Columna de Gonzalo Cordero: Lucro, segunda temporada
La polémica de la semana fue la filtración de la remuneración que tuvo Marcela Cubillos en la Universidad San Sebastián mientras ejerció actividades académicas en dicha casa de estudios. El problema es simple en su enunciación, pero de complejas consecuencias. ¿Puede una universidad privada pactar libremente las condiciones de trabajo con sus colaboradores? La respuesta casi unánime del sistema político ha sido que no. Algunos dijeron que la remuneración conocida es excesiva y demandaron explicaciones, otros presentaron una denuncia al Ministerio Público.
Lo importante, al menos en este espacio, no es entrar en la casuística, sino analizar el problema desde el punto de vista de los principios. En primer lugar, sorprende que nadie haya reparado en que exponer la remuneración de una persona es un acto ilegítimo, una invasión de su privacidad. Los mismos parlamentarios que presentan y aprueban leyes que resguardan la privacidad de los datos personales hoy no reparan en esos “detalles”.
La intimidad es un derecho fundamental, la privacidad de la remuneración de una persona, cómo gasta sus ingresos, sus hábitos en distintos aspectos, son condiciones esenciales de la libertad individual. La película “La vida de los otros” muestra de manera brutal la invasión de la intimidad que ejercía la policía secreta de Alemania Oriental.
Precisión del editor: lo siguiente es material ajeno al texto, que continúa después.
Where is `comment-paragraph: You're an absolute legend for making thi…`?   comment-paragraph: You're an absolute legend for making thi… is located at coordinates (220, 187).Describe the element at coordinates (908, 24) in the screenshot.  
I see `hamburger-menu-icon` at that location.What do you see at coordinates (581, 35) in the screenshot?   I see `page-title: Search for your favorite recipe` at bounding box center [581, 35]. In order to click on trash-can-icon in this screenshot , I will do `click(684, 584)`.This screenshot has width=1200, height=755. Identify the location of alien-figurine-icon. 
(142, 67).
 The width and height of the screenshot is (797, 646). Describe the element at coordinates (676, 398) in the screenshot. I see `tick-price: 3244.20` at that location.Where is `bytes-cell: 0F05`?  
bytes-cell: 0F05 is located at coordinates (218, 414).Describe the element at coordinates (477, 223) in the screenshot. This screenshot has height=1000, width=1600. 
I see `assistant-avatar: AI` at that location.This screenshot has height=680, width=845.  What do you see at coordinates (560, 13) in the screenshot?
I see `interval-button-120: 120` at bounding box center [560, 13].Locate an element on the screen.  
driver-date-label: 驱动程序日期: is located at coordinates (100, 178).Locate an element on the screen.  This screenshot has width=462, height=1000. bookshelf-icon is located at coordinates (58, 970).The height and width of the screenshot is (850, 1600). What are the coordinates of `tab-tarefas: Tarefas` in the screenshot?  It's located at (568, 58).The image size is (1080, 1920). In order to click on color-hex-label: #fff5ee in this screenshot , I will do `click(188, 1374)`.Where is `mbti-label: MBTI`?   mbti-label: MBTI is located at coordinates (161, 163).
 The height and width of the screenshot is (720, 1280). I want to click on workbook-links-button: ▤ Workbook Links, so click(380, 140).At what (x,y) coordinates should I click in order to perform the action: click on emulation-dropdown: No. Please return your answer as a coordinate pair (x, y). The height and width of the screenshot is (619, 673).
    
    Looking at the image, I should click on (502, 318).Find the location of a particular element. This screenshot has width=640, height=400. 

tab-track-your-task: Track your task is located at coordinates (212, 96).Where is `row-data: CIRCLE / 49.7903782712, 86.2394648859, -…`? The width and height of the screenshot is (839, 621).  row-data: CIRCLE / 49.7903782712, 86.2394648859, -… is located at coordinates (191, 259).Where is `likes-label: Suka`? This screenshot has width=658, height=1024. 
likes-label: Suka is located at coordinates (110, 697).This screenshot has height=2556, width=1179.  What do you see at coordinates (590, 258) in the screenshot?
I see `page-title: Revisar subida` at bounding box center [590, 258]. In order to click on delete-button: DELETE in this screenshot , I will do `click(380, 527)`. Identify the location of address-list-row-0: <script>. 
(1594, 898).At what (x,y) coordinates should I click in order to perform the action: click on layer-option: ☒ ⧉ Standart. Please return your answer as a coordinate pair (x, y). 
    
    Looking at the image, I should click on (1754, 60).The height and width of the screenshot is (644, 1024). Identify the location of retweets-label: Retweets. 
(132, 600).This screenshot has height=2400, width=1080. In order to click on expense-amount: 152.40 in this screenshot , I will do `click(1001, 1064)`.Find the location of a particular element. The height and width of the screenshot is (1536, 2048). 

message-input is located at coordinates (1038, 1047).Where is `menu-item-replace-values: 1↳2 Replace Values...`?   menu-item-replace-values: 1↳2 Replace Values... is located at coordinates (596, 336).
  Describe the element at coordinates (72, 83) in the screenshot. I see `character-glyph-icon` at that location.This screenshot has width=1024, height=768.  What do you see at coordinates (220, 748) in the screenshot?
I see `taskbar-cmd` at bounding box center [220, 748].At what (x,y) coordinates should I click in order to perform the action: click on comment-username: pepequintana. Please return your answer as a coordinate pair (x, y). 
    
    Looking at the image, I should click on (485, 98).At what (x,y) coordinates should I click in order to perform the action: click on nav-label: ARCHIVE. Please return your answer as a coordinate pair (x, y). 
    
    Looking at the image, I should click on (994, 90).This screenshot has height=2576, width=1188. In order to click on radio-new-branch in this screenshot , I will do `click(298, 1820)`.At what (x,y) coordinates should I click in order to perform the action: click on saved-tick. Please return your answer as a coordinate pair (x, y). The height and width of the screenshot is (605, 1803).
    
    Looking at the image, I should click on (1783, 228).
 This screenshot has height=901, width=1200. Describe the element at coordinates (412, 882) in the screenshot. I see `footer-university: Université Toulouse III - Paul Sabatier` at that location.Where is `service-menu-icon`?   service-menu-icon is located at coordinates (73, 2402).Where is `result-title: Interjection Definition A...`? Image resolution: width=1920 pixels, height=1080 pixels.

Las universidades -nos dicen con impostada solemnidad- reciben fondos públicos. Por ende, todos tendríamos derecho a fisgonear en sus remuneraciones, evaluar sus criterios de contratación y los políticos tendrían derecho a exigir explicaciones, juzgar si es “mucho”. Es que, tal parece, creen que ellos son el Estado. “Donde existe la misma razón se aplica la misma disposición”, dice el aforismo jurídico. Así es que las clínicas (Fonasa), las empresas constructoras (subsidios habitacionales), los medios de comunicación que emiten campañas financiadas con recursos públicos y varios otros casos, vayan mirando lo que pagan a sus gerentes.
Estimado lector, ¿recuerda usted cuando se decía, como imperativo moral, que “con recursos públicos no se puede lucrar”? Ese discurso tuvo éxito, la educación particular, a distintos niveles, sufrió un golpe demoledor. Pero, incluso más allá de eso, el estigma, la mirada punitiva sobre la ganancia se expandió como mancha de aceite. El país retrocedió en pocos meses lo que había avanzado en décadas en el valor de la libertad como principio inspirador del orden social.
Este episodio, al estilo de cualquier serie de Netflix, ha derivado en una suerte de segunda temporada de aquella del “Lucro”. Ahora ya no se trata solo de prohibir que quienes invierten en la provisión de derechos sociales puedan obtener utilidades, ahora también deben asumir que están limitados en la administración de sus emprendimientos. Las remuneraciones deben ajustarse a criterios que se le impondrán desde afuera, los políticos definirán la diferencia entre libertad y libertinaje. A mí eso me suena a socialismo, pero son ideas mías no más.